Sat, 17 Aug 2013 15:17
Having entered the International Conference on Functional Programming Competition for the last six years under the team name “Hacking in the Rain”, I thought it was about time I wrote about what I did.
This year's competition could effectively be summarised by the phrase “find the function” where the function mapped 64-bit integer values to other 64-bit integer values. In addition to the usual bitwise operators OR, AND, NOT, XOR, there was also addition, fixed offset shifts, conditionals and folds over all the bytes in a value with an arbitrary binary function.
As always, I chose to implement in C++, not because I dislike functional languages, but because I'm somewhat more proficient in C++ than in Haskell, and I prefer the control I get when needing to solve efficiency-critical problems with limited computing resources.
The most obvious approach here would have been to try to enumerate all programs of increasing size until finding one that matched all the given input-output pairs, combined with some sort of pruning. I chose not to do this because I was afraid that constructing and evaluating every problem via this technique would be too slow, and never scale to the larger problem sizes. I didn't attempt to handle the “if0” or “fold” operators in my initial solver.
My algorithm proceeded in two phases. In the first I computed metadata about constructable expressions and their sizes:
Choose an input-output pair provided by the server.
Build a set containing only the values of expressions of size one. Namely, 1, 0 and the input value.

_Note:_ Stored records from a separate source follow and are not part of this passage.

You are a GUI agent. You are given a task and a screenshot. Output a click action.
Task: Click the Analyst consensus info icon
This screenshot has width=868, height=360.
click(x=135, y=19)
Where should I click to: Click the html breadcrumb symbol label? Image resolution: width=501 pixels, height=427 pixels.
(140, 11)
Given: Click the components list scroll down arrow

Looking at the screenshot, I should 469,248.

For increasing size, build sets containing all possible values of expressions of that size (excluding “if0” and “fold”). This only involves applying operators to elements of previously constructed sets and doesn't require any expression tree construction or evaluation.

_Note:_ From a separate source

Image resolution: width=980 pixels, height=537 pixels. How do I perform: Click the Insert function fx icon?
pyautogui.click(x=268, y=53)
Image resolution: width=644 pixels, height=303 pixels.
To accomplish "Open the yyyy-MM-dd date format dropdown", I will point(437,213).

Terminate when one of the constructed sets contains the output value we're looking for.
As this point, I know the size of an expression tree that computes the correct output for the input value I chose. However, I do not know what the expression actually is.
The second phase builds the expression (or multiple expressions) that compute the output value from the input in a top-down manner. Given the desired output value and the size of the expression tree that computes it, I now find the tree itself:
For every possible operator, determine if the value we want can be computed using the values we know we can compute from expressions with smaller sizes. We iterate over the sets we built in the previous phase to determine this. If yes, we know that this operator can form the topmost node in our tree.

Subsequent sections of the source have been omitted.